Your assignment
Would you please retype, exactly, the lines of the listing below between the line with "This screenshot has width=487, height=980." and the line with "Image resolution: width=840", inclusive?
_ _ _
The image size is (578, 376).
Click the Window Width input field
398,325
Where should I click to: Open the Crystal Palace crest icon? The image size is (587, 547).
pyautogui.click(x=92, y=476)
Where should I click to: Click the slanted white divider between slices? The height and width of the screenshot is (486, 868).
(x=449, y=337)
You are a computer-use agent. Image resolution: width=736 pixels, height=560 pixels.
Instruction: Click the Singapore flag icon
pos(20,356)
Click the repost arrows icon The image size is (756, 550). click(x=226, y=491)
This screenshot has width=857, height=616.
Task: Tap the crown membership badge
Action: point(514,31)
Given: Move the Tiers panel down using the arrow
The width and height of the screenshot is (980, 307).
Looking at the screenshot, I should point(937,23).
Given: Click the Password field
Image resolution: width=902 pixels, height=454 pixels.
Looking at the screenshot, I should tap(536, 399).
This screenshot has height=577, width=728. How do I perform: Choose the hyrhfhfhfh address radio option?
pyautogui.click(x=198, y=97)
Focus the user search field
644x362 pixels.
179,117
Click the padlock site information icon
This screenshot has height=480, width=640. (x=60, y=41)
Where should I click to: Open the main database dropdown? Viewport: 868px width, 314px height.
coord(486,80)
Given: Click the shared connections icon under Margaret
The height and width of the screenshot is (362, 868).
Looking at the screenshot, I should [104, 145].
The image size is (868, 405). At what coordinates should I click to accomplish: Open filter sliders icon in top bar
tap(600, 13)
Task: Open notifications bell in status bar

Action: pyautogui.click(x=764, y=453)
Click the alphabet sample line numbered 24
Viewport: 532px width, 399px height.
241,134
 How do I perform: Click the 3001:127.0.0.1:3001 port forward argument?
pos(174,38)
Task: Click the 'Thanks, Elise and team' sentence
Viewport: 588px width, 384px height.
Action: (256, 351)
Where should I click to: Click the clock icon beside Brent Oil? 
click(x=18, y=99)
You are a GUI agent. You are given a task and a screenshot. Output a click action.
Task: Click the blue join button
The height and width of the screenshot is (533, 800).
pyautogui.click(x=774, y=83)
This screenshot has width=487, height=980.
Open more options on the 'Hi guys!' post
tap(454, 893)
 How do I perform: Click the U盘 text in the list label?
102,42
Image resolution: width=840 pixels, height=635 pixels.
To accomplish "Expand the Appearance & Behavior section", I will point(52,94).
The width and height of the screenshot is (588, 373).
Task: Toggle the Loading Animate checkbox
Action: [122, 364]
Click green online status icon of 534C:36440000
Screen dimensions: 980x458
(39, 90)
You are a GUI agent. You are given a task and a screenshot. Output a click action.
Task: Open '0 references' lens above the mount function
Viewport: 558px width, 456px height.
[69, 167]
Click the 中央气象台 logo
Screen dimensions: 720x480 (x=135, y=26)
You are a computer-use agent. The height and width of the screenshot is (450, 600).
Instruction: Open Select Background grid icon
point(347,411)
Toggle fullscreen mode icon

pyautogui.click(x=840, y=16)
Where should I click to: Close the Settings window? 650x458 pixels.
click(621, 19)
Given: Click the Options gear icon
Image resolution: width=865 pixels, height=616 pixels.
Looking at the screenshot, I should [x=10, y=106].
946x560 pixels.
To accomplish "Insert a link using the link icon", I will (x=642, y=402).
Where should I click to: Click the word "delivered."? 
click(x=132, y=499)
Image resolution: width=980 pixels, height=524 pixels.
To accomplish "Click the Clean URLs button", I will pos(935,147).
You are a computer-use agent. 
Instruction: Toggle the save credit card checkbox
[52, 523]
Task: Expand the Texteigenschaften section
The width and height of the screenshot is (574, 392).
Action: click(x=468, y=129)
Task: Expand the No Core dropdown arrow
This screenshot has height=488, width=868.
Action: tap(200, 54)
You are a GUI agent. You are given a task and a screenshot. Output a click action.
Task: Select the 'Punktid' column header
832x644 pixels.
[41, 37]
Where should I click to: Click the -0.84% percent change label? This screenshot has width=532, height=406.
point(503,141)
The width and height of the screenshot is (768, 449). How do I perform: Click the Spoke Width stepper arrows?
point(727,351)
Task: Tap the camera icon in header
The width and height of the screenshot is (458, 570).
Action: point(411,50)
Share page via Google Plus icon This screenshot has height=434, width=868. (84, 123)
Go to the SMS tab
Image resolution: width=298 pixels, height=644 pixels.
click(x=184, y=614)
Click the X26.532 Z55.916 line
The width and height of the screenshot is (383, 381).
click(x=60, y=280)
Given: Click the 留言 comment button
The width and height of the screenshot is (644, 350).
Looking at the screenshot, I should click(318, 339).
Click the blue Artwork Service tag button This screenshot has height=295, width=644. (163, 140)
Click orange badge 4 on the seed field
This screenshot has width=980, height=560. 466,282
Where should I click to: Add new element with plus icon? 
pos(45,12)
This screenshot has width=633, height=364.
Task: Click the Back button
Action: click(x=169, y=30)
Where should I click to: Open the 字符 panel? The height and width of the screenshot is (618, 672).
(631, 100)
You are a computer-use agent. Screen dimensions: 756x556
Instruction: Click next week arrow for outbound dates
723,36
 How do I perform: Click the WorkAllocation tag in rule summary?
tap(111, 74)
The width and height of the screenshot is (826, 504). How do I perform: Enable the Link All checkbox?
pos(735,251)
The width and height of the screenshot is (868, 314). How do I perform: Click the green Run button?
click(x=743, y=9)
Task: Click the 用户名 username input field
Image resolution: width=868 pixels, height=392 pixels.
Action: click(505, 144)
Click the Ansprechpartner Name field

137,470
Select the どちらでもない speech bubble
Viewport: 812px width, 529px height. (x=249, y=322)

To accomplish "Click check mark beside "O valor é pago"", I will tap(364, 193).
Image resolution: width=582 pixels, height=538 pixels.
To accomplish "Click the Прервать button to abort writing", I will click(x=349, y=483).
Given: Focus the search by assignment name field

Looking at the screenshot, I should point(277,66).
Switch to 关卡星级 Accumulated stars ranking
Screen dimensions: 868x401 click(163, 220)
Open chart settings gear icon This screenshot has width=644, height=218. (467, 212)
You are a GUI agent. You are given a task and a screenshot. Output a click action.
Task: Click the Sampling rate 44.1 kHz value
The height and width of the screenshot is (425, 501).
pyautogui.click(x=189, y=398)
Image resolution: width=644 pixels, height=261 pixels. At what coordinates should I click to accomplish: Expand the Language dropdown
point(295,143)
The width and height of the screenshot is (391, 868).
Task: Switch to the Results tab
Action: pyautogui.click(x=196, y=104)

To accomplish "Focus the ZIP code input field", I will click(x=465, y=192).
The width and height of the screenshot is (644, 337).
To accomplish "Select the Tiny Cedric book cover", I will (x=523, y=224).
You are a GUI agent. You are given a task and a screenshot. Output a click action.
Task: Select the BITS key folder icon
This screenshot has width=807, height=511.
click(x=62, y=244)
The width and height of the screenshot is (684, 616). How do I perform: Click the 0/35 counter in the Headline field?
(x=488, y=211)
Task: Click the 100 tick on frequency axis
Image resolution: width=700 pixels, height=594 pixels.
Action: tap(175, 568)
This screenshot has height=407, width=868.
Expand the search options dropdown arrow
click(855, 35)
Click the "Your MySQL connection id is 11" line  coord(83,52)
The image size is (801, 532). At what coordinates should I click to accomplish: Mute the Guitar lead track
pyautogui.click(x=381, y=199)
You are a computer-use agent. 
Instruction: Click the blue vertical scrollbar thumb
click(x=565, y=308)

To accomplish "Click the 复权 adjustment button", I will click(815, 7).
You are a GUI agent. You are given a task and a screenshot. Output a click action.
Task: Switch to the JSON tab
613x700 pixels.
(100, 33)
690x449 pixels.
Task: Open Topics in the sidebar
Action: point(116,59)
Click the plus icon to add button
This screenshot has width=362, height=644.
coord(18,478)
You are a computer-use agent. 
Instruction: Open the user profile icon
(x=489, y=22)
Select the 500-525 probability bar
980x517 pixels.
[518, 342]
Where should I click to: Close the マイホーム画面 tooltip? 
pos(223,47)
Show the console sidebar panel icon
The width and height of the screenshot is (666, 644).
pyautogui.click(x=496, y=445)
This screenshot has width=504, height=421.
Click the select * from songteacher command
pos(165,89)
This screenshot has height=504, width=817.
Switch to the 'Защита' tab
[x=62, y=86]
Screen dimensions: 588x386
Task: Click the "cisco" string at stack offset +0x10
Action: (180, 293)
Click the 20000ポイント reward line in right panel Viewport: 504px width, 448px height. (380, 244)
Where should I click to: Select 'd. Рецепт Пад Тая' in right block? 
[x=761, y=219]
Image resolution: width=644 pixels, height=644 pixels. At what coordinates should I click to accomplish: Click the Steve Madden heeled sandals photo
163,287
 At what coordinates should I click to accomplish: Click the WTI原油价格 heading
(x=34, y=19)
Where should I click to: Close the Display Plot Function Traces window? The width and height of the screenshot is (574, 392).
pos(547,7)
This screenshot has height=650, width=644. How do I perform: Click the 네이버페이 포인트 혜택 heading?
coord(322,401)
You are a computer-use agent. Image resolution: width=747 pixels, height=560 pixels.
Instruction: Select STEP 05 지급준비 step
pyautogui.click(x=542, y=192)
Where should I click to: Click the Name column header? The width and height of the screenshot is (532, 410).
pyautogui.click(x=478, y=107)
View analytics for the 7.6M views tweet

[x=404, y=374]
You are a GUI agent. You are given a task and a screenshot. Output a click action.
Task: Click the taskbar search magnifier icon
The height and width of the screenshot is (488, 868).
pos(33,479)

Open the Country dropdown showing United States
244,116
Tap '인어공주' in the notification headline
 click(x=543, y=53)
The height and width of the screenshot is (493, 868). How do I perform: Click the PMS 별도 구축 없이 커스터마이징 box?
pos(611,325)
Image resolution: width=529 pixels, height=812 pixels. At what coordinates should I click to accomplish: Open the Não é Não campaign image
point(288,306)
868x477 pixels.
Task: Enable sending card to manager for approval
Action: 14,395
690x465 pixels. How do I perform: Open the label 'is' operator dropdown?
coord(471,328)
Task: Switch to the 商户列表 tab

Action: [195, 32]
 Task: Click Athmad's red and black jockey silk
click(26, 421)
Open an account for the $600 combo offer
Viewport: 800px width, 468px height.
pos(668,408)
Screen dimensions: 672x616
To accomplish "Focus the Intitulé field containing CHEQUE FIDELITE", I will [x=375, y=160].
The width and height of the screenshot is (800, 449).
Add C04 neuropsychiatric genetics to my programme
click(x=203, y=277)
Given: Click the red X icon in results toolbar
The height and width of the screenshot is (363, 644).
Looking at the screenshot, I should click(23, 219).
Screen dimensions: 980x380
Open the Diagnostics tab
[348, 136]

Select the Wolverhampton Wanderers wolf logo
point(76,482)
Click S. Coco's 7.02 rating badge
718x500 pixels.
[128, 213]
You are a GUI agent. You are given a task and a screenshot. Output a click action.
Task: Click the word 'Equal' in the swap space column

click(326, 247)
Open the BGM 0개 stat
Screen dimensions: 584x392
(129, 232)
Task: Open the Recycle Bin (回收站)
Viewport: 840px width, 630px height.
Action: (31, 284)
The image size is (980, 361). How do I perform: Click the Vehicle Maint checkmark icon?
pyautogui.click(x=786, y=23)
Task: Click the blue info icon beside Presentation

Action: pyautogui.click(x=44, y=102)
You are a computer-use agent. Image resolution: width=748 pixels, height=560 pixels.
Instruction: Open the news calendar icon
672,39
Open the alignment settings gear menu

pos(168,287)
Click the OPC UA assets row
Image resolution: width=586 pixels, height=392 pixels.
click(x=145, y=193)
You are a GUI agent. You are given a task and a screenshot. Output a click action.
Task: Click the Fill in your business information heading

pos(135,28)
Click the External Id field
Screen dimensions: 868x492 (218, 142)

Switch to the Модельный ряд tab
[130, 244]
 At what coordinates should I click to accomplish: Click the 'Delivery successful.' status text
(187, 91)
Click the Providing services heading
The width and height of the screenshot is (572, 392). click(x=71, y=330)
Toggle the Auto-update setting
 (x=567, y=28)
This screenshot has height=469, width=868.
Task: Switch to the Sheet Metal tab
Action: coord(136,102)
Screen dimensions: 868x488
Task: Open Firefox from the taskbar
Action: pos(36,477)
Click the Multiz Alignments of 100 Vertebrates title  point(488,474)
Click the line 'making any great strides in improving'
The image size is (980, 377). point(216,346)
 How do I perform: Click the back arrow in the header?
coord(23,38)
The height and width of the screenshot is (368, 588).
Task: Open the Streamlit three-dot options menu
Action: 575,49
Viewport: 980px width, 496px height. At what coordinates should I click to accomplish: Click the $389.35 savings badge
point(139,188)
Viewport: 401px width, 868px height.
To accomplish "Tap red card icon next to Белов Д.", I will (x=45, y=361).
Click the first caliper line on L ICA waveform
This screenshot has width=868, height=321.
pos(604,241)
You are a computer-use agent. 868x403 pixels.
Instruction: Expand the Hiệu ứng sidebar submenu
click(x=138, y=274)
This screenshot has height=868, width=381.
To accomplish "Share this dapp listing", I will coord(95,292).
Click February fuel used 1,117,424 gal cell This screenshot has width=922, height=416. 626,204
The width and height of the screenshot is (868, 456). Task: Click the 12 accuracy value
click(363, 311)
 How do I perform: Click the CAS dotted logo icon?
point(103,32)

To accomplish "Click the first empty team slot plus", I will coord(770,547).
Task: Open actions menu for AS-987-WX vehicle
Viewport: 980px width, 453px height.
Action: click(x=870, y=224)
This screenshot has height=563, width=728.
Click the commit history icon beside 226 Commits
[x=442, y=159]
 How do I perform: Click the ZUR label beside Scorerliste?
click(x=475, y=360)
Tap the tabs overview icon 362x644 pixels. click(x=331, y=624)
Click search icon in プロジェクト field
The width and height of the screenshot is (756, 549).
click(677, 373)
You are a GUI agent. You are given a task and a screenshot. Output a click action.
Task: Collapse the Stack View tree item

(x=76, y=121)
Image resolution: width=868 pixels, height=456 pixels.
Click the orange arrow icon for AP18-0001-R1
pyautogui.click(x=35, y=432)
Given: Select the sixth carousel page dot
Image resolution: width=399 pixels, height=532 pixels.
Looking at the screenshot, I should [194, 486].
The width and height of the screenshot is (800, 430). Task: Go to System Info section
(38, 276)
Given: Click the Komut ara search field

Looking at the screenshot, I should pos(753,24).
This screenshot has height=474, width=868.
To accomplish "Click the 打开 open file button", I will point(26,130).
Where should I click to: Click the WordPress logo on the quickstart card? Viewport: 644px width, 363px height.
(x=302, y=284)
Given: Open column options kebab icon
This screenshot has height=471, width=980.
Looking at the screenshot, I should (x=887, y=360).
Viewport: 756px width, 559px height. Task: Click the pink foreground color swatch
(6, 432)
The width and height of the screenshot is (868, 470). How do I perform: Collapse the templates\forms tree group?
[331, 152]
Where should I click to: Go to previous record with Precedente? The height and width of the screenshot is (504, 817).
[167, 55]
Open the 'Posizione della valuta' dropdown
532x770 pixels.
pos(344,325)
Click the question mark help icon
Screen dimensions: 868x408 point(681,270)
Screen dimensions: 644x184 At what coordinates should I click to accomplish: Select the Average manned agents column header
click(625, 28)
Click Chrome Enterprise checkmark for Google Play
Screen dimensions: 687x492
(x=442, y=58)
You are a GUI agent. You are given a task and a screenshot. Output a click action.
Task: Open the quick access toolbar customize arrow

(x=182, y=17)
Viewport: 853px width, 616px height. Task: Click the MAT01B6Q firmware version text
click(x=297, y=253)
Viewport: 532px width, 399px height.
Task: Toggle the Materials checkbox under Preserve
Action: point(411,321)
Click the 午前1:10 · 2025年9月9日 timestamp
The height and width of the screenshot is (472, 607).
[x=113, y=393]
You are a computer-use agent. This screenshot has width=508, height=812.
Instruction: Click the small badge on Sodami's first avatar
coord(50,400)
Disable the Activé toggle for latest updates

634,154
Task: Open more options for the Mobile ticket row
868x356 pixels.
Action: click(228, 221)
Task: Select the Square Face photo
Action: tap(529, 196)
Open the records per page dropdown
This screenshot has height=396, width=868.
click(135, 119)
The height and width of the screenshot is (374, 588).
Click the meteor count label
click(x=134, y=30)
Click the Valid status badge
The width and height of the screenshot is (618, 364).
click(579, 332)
_ _ _
Response box
This screenshot has width=487, height=980.
Open more options on the 'Hi guys!' post
tap(454, 893)
 How do I perform: Click the U盘 text in the list label?
102,42
Image resolution: width=840 pixels, height=635 pixels.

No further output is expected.